## Brief
Reproduce every line of text in the material below word for word, leaving out the pictures.
++++ Information shown ++++
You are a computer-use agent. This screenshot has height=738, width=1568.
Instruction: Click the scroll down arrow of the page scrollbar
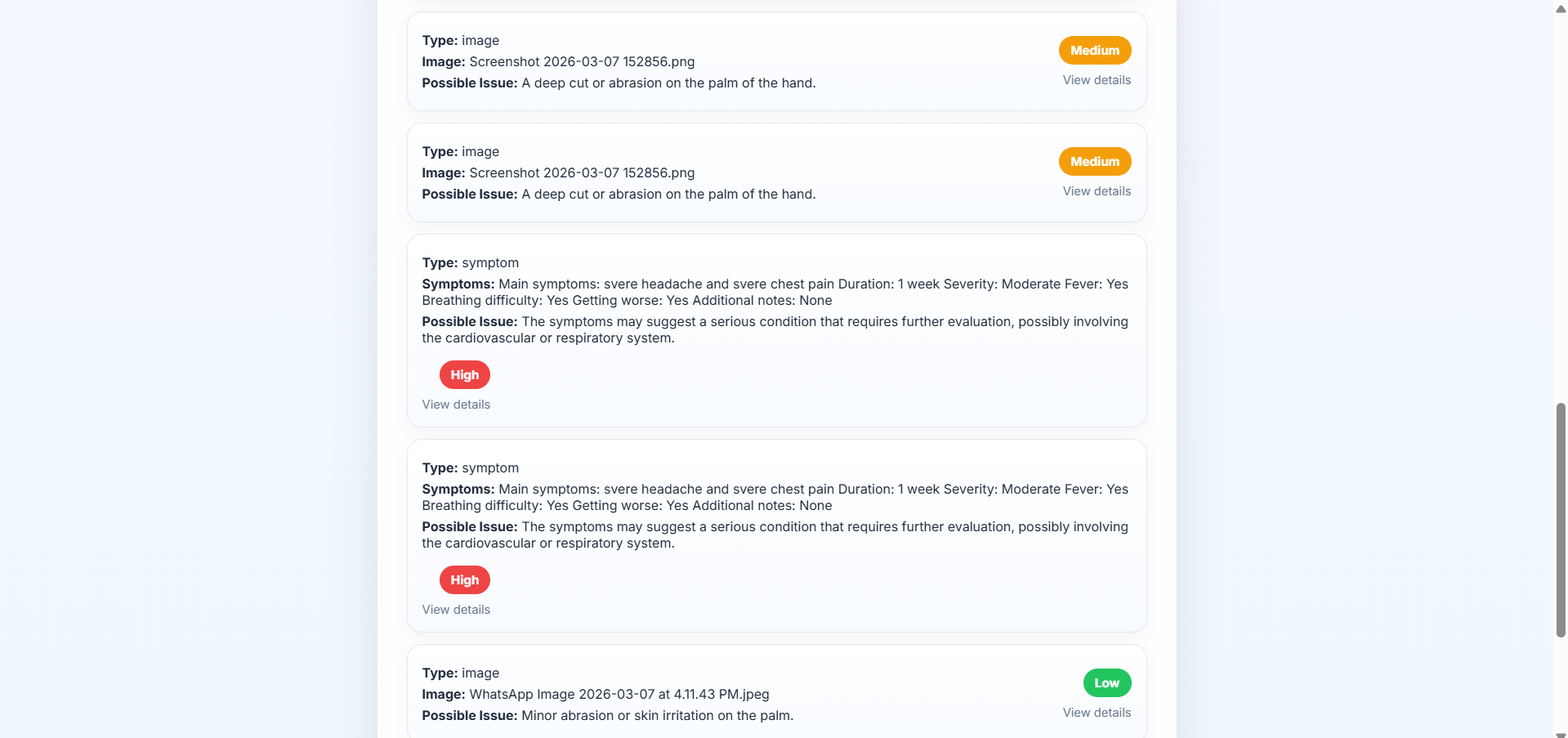[x=1561, y=734]
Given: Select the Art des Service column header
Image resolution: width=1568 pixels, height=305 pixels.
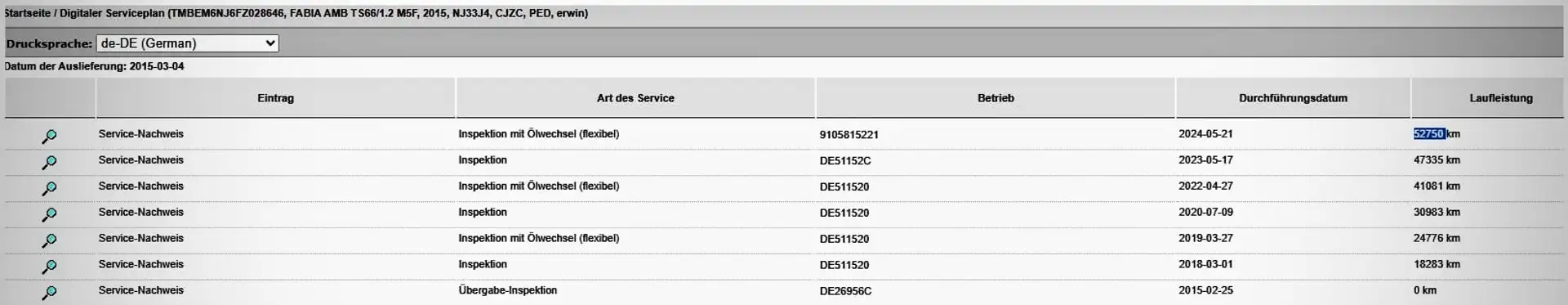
++++
## Expected output
You are a computer-use agent. This screenshot has height=738, width=1568.
Instruction: Click the scroll down arrow of the page scrollbar
[x=1561, y=734]
Given: Select the Art des Service column header
Image resolution: width=1568 pixels, height=305 pixels.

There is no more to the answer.